**** RECORDS FOR THIS TASK ****

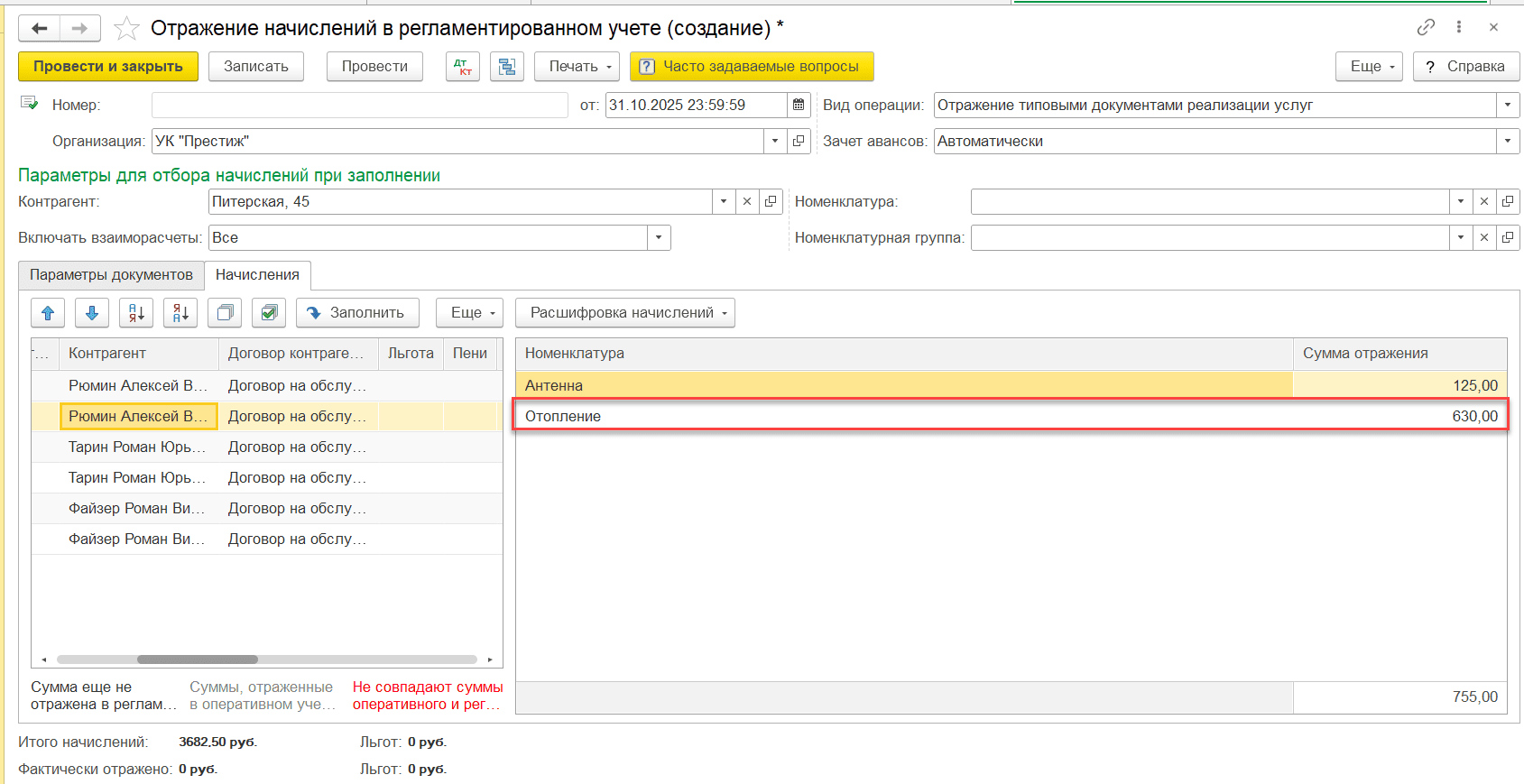Move the row down with blue arrow
1524x784 pixels.
coord(92,313)
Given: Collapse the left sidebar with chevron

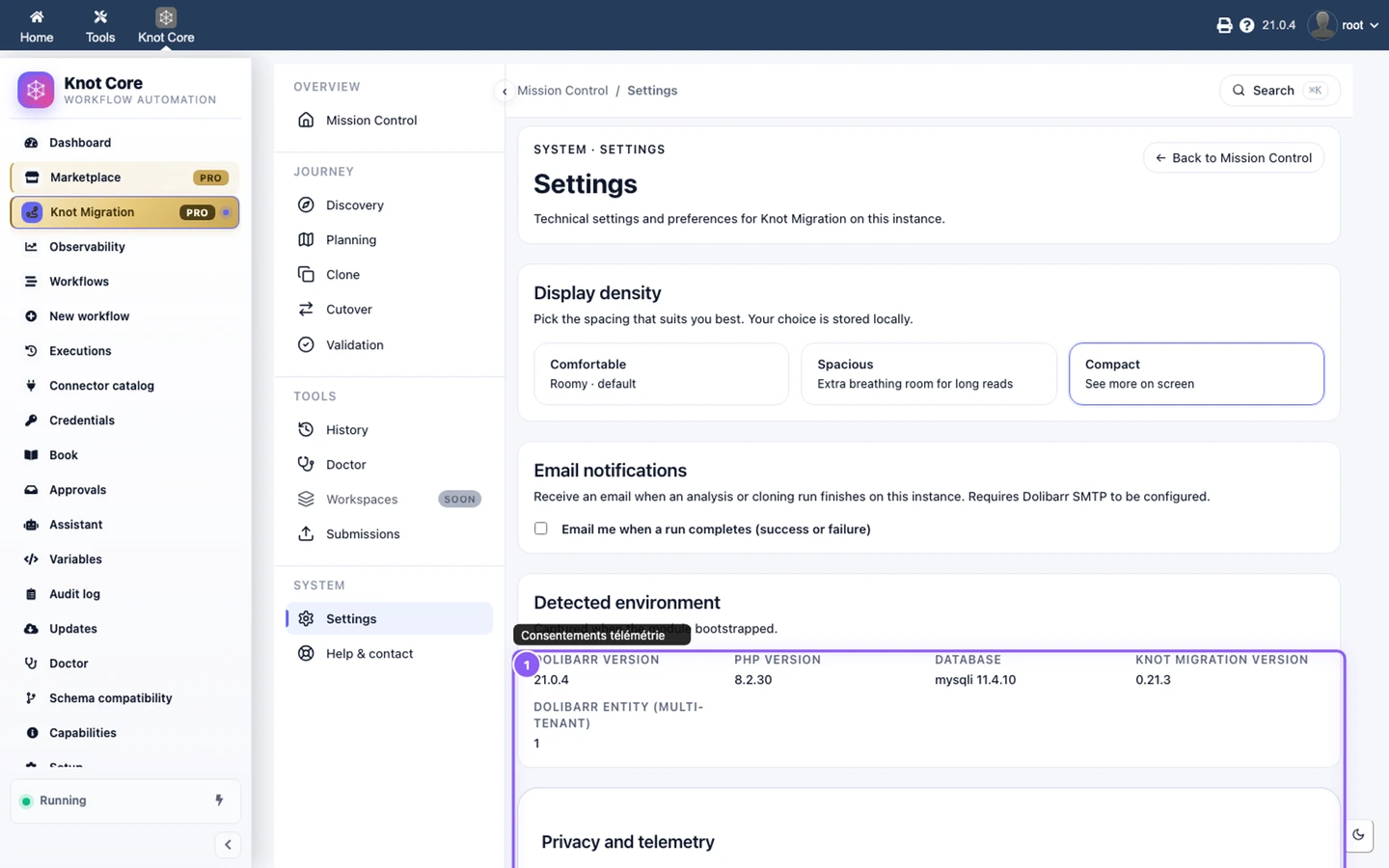Looking at the screenshot, I should 228,845.
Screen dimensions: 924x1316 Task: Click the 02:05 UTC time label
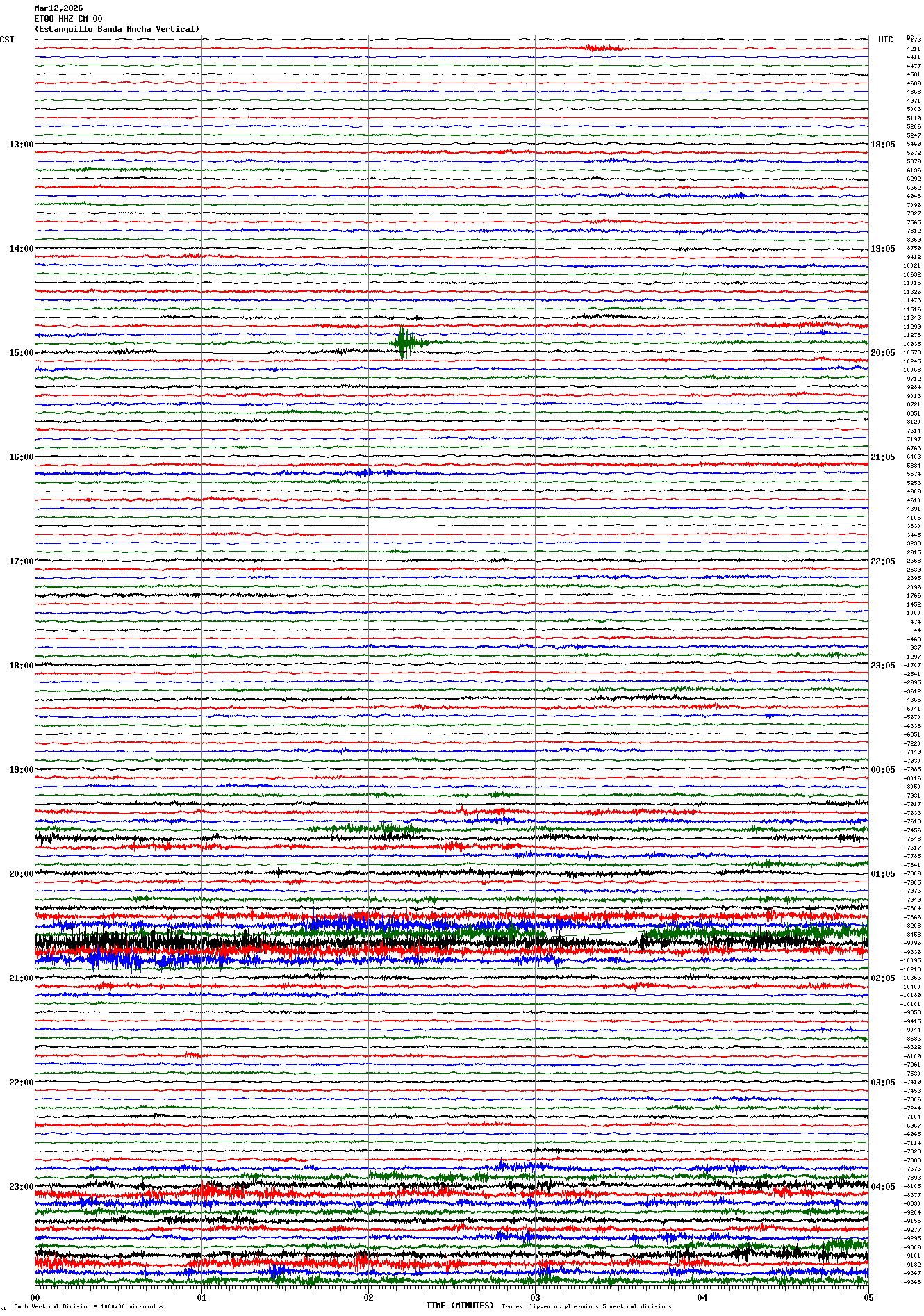882,978
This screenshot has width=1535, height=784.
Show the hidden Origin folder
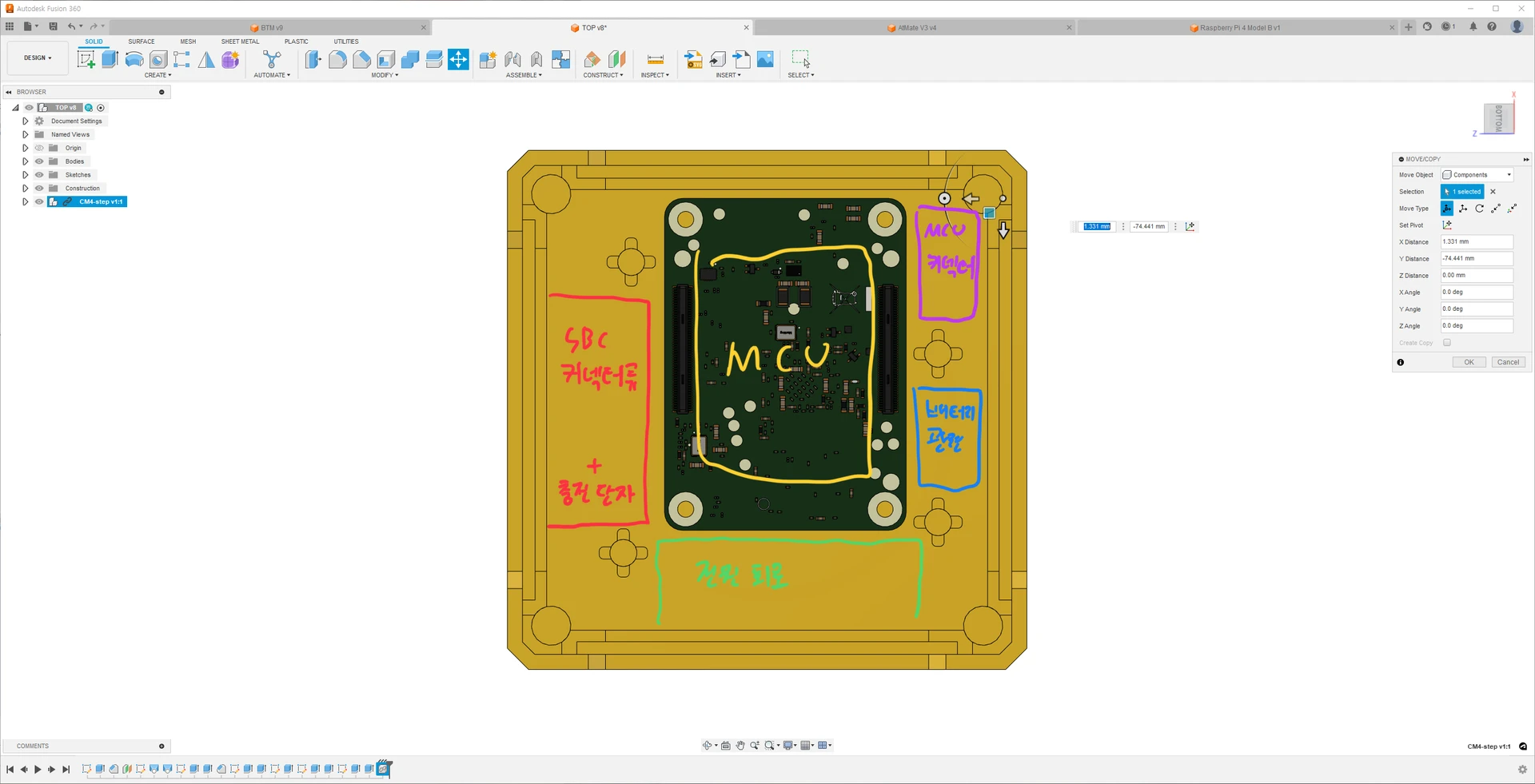(39, 148)
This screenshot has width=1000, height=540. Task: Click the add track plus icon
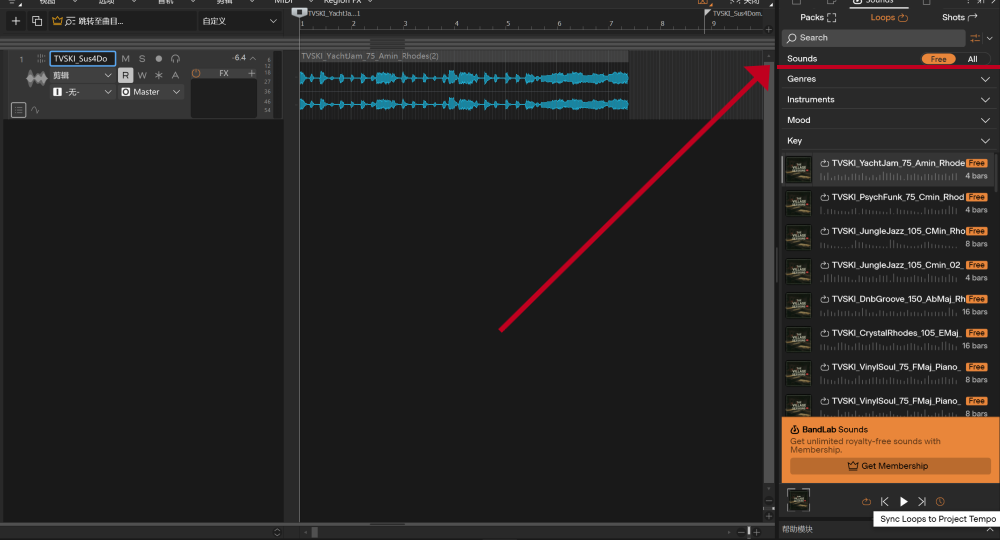pos(15,21)
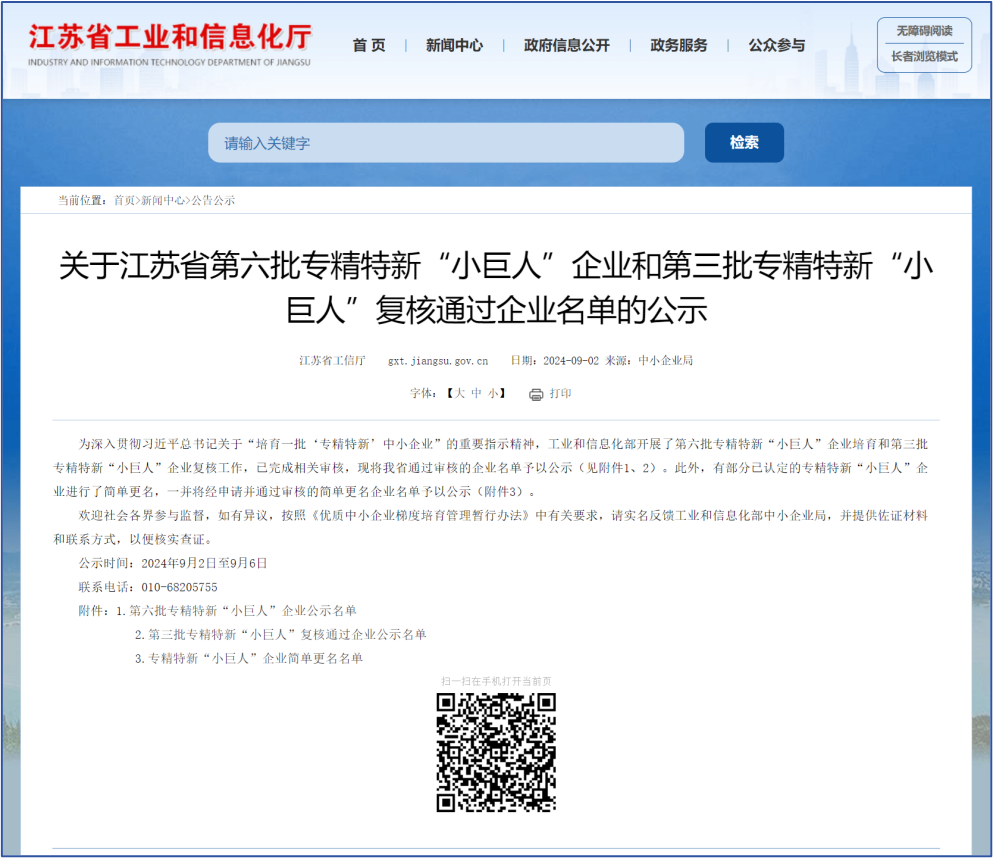Set font size to 中 (medium)
Screen dimensions: 993x858
coord(477,394)
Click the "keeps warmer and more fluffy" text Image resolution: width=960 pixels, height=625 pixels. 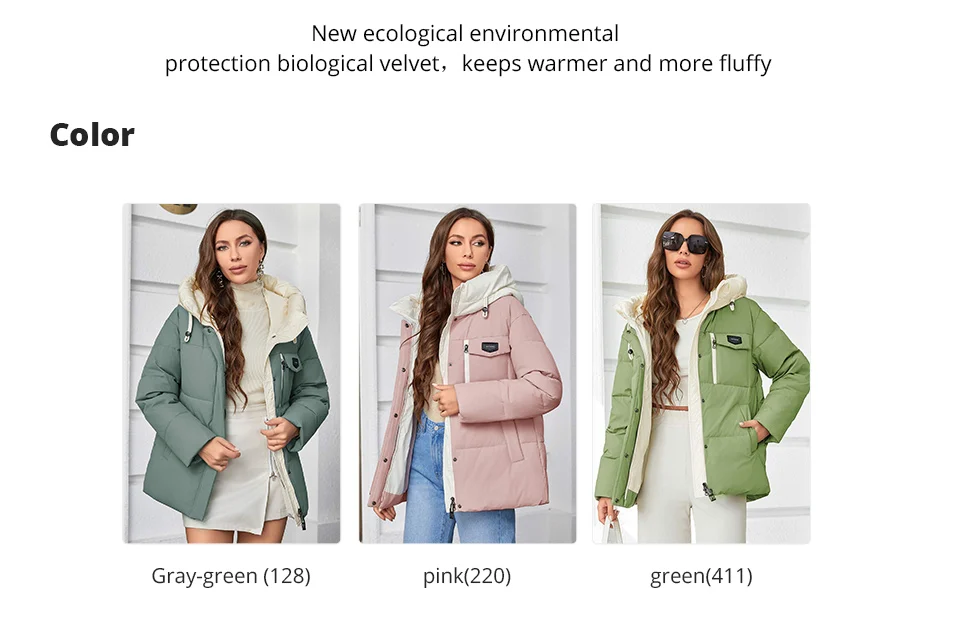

****

### PROBLEM STATEMENT
Set down, word for word, the line that holds "This screenshot has width=1535, height=784." and all lines after it to the end of the entries above, but not the pictures.

### ANSWER FOR THIS EXERCISE
This screenshot has width=1535, height=784.
Show the hidden Origin folder
(39, 148)
This screenshot has width=1000, height=540. Task: Click the add track plus icon
pos(15,21)
Set font size to 中 (medium)
Screen dimensions: 993x858
coord(477,394)
Click the "keeps warmer and more fluffy" text Image resolution: width=960 pixels, height=625 pixels. 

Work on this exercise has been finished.